• Input data:

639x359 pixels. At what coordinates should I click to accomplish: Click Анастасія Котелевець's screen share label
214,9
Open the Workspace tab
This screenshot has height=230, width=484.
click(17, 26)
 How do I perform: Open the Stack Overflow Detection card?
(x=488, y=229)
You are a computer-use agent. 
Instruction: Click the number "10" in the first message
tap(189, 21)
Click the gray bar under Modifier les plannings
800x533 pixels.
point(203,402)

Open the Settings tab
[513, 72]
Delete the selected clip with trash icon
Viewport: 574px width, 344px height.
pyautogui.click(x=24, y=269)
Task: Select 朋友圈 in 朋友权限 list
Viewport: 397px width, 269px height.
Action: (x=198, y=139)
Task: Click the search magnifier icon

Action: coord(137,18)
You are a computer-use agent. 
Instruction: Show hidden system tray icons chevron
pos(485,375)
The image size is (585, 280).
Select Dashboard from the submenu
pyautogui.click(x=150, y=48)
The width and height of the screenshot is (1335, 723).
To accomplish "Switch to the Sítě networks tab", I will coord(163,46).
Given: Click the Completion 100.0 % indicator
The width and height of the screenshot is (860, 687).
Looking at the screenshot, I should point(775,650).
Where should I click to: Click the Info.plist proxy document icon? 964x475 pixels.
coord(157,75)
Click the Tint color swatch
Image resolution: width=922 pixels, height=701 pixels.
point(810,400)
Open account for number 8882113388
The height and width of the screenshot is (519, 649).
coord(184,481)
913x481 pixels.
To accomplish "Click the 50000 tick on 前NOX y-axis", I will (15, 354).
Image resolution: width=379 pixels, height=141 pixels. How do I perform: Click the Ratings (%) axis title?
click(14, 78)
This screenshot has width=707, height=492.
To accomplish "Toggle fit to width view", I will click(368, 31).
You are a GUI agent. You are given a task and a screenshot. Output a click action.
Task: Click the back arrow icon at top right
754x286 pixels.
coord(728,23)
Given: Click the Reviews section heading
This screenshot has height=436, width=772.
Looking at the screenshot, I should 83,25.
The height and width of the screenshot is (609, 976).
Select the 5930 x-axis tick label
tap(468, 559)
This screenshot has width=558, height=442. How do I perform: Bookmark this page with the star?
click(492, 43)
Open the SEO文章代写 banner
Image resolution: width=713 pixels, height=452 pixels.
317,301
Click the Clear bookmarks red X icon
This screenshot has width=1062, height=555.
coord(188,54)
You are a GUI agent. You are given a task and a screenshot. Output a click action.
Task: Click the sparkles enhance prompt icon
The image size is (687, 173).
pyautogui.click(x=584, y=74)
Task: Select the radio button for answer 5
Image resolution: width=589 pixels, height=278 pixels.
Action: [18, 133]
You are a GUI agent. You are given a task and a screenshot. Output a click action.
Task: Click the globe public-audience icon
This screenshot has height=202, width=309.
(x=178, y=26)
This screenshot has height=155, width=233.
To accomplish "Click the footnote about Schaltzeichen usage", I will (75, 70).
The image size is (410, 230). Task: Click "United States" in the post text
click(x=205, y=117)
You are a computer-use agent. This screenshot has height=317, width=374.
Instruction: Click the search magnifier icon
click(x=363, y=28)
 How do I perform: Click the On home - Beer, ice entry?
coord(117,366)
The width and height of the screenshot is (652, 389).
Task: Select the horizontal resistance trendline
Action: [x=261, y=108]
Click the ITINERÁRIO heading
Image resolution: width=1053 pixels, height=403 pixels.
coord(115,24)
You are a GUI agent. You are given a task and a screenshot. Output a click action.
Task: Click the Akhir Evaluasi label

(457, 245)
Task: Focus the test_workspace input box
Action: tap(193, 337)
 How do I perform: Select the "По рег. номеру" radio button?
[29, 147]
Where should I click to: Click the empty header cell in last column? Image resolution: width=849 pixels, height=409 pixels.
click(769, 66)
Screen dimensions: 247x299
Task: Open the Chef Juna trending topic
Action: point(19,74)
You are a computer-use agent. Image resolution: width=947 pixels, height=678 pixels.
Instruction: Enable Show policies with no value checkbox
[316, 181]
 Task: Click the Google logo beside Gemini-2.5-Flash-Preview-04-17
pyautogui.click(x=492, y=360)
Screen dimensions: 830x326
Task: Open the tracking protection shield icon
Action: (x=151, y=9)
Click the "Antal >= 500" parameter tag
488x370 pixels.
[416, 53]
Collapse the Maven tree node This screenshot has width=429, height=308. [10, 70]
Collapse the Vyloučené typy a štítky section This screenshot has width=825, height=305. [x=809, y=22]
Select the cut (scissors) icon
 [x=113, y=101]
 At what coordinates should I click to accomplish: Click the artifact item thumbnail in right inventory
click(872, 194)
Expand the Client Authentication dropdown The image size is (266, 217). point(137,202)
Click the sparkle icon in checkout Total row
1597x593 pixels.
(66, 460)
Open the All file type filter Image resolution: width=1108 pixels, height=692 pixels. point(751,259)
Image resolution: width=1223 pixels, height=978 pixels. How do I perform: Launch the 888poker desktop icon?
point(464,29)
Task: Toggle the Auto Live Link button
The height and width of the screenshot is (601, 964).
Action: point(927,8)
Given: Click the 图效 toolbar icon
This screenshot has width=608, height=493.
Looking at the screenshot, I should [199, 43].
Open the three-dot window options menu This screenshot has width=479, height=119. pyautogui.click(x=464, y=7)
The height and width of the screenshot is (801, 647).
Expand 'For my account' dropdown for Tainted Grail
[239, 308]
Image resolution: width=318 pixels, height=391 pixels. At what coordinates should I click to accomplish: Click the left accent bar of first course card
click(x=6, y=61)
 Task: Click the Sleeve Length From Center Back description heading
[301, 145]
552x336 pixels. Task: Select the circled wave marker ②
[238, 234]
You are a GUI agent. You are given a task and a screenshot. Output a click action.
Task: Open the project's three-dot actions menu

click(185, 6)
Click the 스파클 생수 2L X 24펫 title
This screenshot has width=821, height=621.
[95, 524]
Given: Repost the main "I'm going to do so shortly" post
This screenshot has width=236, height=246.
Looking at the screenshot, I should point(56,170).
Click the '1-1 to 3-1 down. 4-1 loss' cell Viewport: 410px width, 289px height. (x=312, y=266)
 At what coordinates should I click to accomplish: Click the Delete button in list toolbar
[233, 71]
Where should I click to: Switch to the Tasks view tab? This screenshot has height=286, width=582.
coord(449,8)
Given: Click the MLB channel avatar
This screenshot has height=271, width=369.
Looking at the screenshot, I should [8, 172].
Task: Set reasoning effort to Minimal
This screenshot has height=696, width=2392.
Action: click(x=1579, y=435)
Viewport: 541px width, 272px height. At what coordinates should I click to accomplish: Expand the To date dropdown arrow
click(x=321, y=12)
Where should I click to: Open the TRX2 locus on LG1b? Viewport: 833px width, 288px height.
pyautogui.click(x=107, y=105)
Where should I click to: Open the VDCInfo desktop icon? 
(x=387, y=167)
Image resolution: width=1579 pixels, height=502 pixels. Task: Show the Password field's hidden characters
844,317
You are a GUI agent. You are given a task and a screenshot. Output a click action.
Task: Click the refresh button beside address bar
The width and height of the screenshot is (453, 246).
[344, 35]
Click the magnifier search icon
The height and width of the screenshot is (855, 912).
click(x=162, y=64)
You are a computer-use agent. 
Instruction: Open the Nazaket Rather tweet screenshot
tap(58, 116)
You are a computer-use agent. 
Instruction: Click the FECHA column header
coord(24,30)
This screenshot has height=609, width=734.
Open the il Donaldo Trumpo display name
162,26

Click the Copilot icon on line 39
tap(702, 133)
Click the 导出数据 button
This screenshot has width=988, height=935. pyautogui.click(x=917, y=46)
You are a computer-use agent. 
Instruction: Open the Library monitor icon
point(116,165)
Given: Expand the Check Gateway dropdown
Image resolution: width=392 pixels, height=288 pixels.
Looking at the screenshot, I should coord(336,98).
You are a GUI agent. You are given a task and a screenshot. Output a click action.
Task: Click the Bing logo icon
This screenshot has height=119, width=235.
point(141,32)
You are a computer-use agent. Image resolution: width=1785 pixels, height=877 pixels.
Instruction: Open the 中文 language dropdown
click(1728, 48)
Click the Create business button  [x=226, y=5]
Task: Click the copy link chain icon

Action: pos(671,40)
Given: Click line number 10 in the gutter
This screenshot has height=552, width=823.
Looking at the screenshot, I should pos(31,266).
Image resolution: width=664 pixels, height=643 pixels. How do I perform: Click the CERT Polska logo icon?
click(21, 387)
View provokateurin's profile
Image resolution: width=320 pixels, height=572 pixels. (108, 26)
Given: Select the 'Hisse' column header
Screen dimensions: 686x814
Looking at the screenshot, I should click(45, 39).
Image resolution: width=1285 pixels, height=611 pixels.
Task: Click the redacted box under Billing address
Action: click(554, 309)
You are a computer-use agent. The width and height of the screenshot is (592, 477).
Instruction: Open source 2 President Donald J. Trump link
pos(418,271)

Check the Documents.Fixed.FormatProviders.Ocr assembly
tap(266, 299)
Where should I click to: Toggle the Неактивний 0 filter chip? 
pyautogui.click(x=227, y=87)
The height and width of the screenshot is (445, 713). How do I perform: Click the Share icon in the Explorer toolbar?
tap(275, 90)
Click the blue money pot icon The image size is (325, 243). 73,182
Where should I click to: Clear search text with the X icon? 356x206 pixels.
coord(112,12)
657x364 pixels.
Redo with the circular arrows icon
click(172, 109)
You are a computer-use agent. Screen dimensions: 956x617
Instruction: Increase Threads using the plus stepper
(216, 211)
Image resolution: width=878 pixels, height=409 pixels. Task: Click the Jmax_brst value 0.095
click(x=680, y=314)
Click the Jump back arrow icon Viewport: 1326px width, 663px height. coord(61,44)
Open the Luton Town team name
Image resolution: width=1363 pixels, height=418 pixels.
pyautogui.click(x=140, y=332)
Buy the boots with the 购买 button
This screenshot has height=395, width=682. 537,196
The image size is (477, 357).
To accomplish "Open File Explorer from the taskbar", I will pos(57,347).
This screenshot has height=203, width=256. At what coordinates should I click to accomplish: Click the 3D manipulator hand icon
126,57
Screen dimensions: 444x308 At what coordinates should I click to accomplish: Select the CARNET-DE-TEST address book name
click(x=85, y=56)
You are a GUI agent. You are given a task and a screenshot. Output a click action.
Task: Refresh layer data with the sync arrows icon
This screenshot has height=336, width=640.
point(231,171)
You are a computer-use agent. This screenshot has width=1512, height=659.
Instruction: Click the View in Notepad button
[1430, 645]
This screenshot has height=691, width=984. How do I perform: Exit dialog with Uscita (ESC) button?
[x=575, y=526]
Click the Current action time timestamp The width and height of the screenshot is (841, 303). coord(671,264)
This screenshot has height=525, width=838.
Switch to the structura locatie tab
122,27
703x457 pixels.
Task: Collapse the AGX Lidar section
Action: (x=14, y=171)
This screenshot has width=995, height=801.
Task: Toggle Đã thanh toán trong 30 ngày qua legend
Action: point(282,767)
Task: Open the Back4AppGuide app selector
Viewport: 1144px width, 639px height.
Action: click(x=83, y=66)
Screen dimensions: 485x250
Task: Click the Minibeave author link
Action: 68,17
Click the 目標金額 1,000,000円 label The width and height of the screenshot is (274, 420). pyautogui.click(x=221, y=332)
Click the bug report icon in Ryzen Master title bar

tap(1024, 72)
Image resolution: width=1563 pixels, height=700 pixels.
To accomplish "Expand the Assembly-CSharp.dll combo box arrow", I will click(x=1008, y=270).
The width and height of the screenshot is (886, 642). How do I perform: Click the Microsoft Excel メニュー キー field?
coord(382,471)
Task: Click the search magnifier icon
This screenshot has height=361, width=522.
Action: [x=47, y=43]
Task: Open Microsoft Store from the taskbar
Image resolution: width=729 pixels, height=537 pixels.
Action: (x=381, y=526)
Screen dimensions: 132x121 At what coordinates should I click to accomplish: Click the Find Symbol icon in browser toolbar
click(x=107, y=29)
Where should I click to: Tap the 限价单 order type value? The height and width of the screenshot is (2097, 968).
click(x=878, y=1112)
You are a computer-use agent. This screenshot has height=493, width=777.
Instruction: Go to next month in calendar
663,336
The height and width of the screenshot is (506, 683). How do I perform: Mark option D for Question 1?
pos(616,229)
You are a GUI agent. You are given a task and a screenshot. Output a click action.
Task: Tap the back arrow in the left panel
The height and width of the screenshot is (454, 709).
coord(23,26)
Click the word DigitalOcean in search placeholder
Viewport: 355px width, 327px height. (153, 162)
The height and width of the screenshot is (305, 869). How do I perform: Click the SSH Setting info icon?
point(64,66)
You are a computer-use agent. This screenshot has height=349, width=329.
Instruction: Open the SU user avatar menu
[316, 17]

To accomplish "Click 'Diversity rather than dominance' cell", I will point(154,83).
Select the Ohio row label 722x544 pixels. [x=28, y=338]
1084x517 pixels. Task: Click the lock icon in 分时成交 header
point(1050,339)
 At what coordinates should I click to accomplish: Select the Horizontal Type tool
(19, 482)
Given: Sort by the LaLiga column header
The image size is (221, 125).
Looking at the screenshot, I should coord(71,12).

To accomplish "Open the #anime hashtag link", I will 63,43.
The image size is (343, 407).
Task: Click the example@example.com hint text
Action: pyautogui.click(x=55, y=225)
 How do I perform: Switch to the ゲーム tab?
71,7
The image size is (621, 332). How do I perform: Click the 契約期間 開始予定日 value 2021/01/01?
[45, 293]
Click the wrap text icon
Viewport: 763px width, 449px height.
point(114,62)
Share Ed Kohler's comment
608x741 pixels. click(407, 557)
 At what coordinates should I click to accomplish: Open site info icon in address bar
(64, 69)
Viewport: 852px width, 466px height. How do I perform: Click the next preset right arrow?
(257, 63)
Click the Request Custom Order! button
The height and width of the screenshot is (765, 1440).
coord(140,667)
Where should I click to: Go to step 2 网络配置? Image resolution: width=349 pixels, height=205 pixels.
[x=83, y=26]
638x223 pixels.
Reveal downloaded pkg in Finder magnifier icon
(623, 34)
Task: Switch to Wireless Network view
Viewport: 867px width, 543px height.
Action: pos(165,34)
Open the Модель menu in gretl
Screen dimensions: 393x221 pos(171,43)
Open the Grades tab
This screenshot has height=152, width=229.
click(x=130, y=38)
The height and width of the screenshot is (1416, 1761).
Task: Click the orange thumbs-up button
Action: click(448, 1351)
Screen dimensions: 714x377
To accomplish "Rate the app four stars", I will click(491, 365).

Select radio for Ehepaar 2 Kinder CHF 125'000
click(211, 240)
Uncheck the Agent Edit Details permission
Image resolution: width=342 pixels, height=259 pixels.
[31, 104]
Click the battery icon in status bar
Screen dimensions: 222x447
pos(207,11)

• Exercise requirements: Search the listing above for lines with the word "taskbar", and state how many there are, nothing else.

• Solution for this exercise: 2